Extended example with read-integer

Here we write out the code that will read a BITIO wrapped stream that is reading a FLAC binary file. The parser is expected to read a FRAME_HEADER which is defined here. A number in the left column like <14> means to read 14 bits from the binary stream. <4> means read 4 bits, <1> mean read one bit, and so on.

https://xiph.org/flac/format.html#frame_header

NOTE: All numbers are in big-endian format in FLAC unless otherwise noted. Even though bitio:read-integer defaults to :le for byte-endian, it only matters if reading more than 1 byte to create the integer. So, in those places we manually specify the ordering.

NOTE: In a future revision of BITIO, I may revisit this issue and store things like default settings in the BITIO instance itself.

The point of this example is to see how we avoid the perilous bit-masking that this code would normally have to do to read the above binary format. Where we do extract bits, it is following the specification in a logical and meaningful manner.

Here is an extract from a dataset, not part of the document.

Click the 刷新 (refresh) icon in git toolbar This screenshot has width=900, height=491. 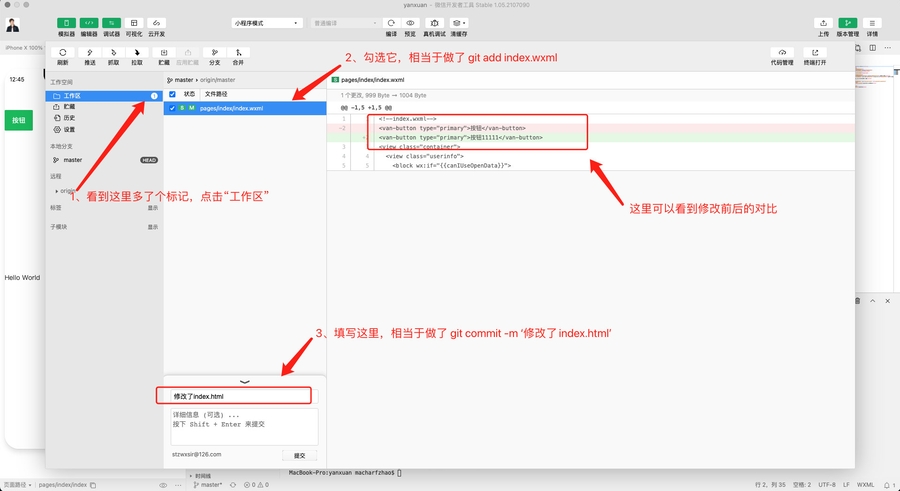(63, 53)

(defun parse-frame-header (bitio)
  "Parse a FRAME_HEADER and return a structure with that information in it."
  (let* ((sync-code (bitio:read-bits bitio 14 :be))
         (reserved-0 (bitio:read-bits bitio 1 :be))
         (blocking-strategy (bitio:read-bits bitio 1 :be))
         (inter-channel-block-size
           (bitio:read-integer bitio :num-bytes 1 :bits-per-byte 4))
         (sample-rate (bitio:read-integer bitio :num-bytes 1 :bits-per-byte 4))
         (channel-assignment
           (bitio:read-integer bitio :num-bytes 1 :bits-per-byte 4))
         (sample-size-in-bits
           (bitio:read-integer bitio :num-bytes 1 :bits-per-byte 3))
         (reserved-1 (bitio:read-bits bitio 1 :be))
         (coded-frame-or-sample
           (if (eql blocking-strategy 1)
               ;; variable blocksize
               (parse-utf8 bitio 36)
               ;; fixed blocksize
               (parse-utf8 bitio 31)))
         (blocksize-value
           (when (eql #b011 (ldb (byte 3 1) inter-channel-block-size))
             (if (zerop (ldb (byte 1 0) inter-channel-block-size))
                 (bitio:read-integer :num-bytes 1)
                 (bitio:read-integer :num-bytes 2 :byte-endian :be))))
         (sample-rate-value
           (let ((trigger (ldb (byte 2 2) sample-rate))
                 (kind (ldb (byte 2 0) sample-rate)))
             (when (eql #b11 trigger)
               (cond
                 ((eql kind #b00)
                  (bitio:read-integer bitio :num-bytes 1))
                 ((eql kind #b01)
                  (bitio:read-integer bitio :num-bytes 2 :byte-endian :be))
                 ((eql kind #b10)
                  (* 10 (bitio:read-integer bitio :num-bytes 2
                                                  :byte-endian :be)))
                 ((eql kind #b11)
                  (error
                   "invalid parse of frame-header: mimic sync code"))))))
         (crc-8 (bitio:read-integer bitio :num-bytes 1)))
    (unless (eql sync-code #b11111111111110)
      (error "invalid parse of frame-header: bad sync code"))
    ;; Then pack it up and send it off.
    (make-frame-header blocking-strategy
                       inter-channel-block-size
                       sample-rate
                       channel-assignment
                       sample-size-in-bits
                       coded-frame-or-sample
                       blocksize-value
                       sample-rate-value
                       crc-8)))

(defun parse-utf8 (bitio num-bits)
  (let ((bit-set (bitio:read-bits bitio num-bits :be)))
    ;; Next function defined elsewhere.
    (convert-to-utf8 bit-set)))

The above represents a pretty complex use of BITIO to save a lot of work. It allows a natural parsing (and ease of debugging) of the format of the FRAME_HEADER in the FLAC binary format.

Writing to BITIO

Writing bits to the stream is not implemented at this time. It will be implemented in a future revision of BITIO.

Bit Writing

Integer Writing

API Summary

Type BITIO

TBD

Function MAKE-BITIO

TBD

Function READ-BITS

TBD

Function READ-ONE-BYTE

TBD

Function READ-BYTES

TBD

Function READ-INTEGER

TBD

Function OCTET-READ-BOUNDARY-P

TBD

Known Bugs & Omissions

  • There is no equivalent for WITH-OPEN-FILE for BITIO yet.
  • You cannot CLOSE a BITIO yet.
  • You cannot write a bit stream yet.